▶ Excerpt

Still, it would be safe to say that most people come to know Dr. King’s words through quotable snippets, hearsay, video clips, tweets and Tik-Toks, and Instragram postings. Very rarely are his ideas and political formations fully engaged. For this reason, we are republishing Dr. King’s “The Three Evils” speech. We reprint the speech in full below, allowing readers to see the thoughtful and self-critical way that Dr. King contemplated the causes of an internal revolt within the Black movement–especially among Black youth–leading him to ask, “what happens to a dream deferred?” Through the pushback and pressure of disaffected Black youth, King came to realize that society’s sickness reaches deeper than the level of local rights and that it cannot be cured only through mere dreaming for something better. We invite you to read the speech and contemplate his trenchant analysis of the “three evils of society” – and of the “true revolution” that Dr. King both envisioned and died for.
The Three Evils of Society
Dr. Martin Luther King, Jr.
Mr. Chairman, friends and brothers in this first gathering of the National Conference on New Politics. Ladies and gentlemen. . . seldom if ever has such a diverse and truly ecumenical gathering convened under the aegis of politics in our nation, and I want to commend the leadership of the National Conference on New Politics for all of the great work that they have done in making this significant convention possible. Indeed by our very nature we affirm that something new is taking place on the American political horizon.
We have come here from the dusty plantations of the Deep South and the depressing ghettos of the North. We have come from the great universities and the flourishing suburbs. We have come from Appalachian poverty and from conscious stricken wealth. But we have come. And we have come here because we share a common concern for the moral health of our nation. We have come because our eyes have seen through the superficial glory and glitter of our society and observed the coming of judgment. Like the prophet of old, we have read the handwriting on the wall. We have seen our nation weighed in the balance of history and found wanting. We have come because we see this as a dark hour in the affairs of men. For most of us this is a new mood. We are traditionally the idealists. We are the marchers from Mississippi and Selma and Washington, who staked our lives on the American Dream during the first half of this decade. Many assembled here campaigned lasciviously for Lyndon Johnson in 1964 because we could not stand ideally by and watch our nation contaminated by the 18th century policies of Goldwaterism. We were the hardcore activists who were willing to believe that Southerners could be reconstructed in the constitutional image. We were the dreamers of a dream that dark yesterdays of man's inhumanity to man would soon be transformed into bright tomorrows of justice. Now it is hard to escape the disillusionment and betrayal. Our hopes have been blasted and our dreams have been shattered.

▶ Work to do
a) Reproduce verbatim the portion of the excerpt running from "Mr. Chairman, friends" down to "American political horizon.".
b) Condense the paragraph of the excerpt that begins "Still, it would be safe to say" into a shorter version that keeps its main facts.
c) According to the excerpt, what gathering is Dr. King addressing in the speech?

▶ Given information
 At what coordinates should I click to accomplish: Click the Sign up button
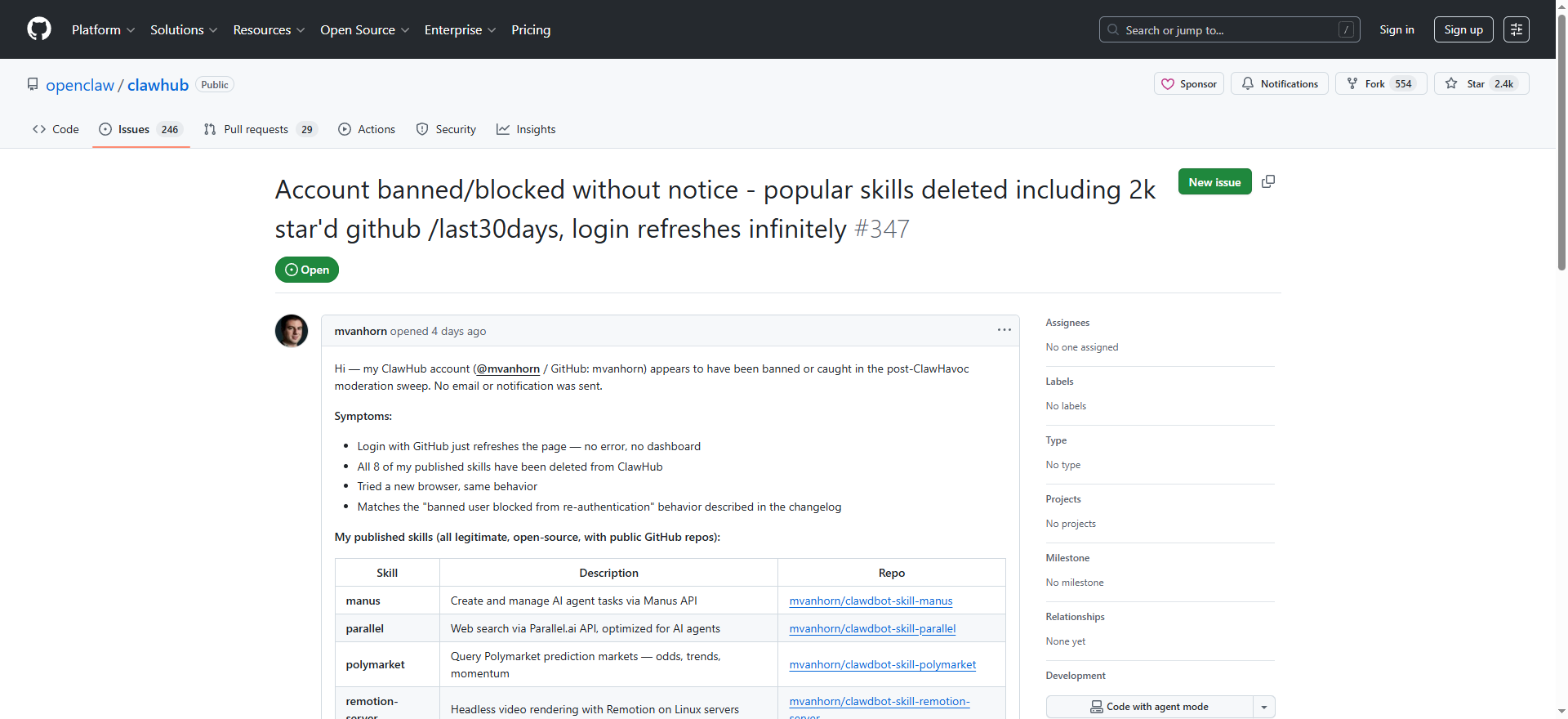(x=1463, y=29)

▶ Final answers
a)
Mr. Chairman, friends and brothers in this first gathering of the National Conference on New Politics. Ladies and gentlemen. . . seldom if ever has such a diverse and truly ecumenical gathering convened under the aegis of politics in our nation, and I want to commend the leadership of the National Conference on New Politics for all of the great work that they have done in making this significant convention possible. Indeed by our very nature we affirm that something new is taking place on the American political horizon.

b) Most people know Dr. King's words only through snippets, hearsay, video clips, and social media posts, and his ideas are rarely engaged fully. For this reason, his "The Three Evils" speech is republished in full. It shows how he reflected, thoughtfully and self-critically, on an internal revolt within the Black movement, especially among Black youth. Pressure from disaffected Black youth led him to see that society's sickness runs deeper than local rights and cannot be cured by dreaming alone. Readers are invited to consider his analysis of the "three evils of society" and of the "true revolution" he envisioned and died for.

c) The first gathering of the National Conference on New Politics.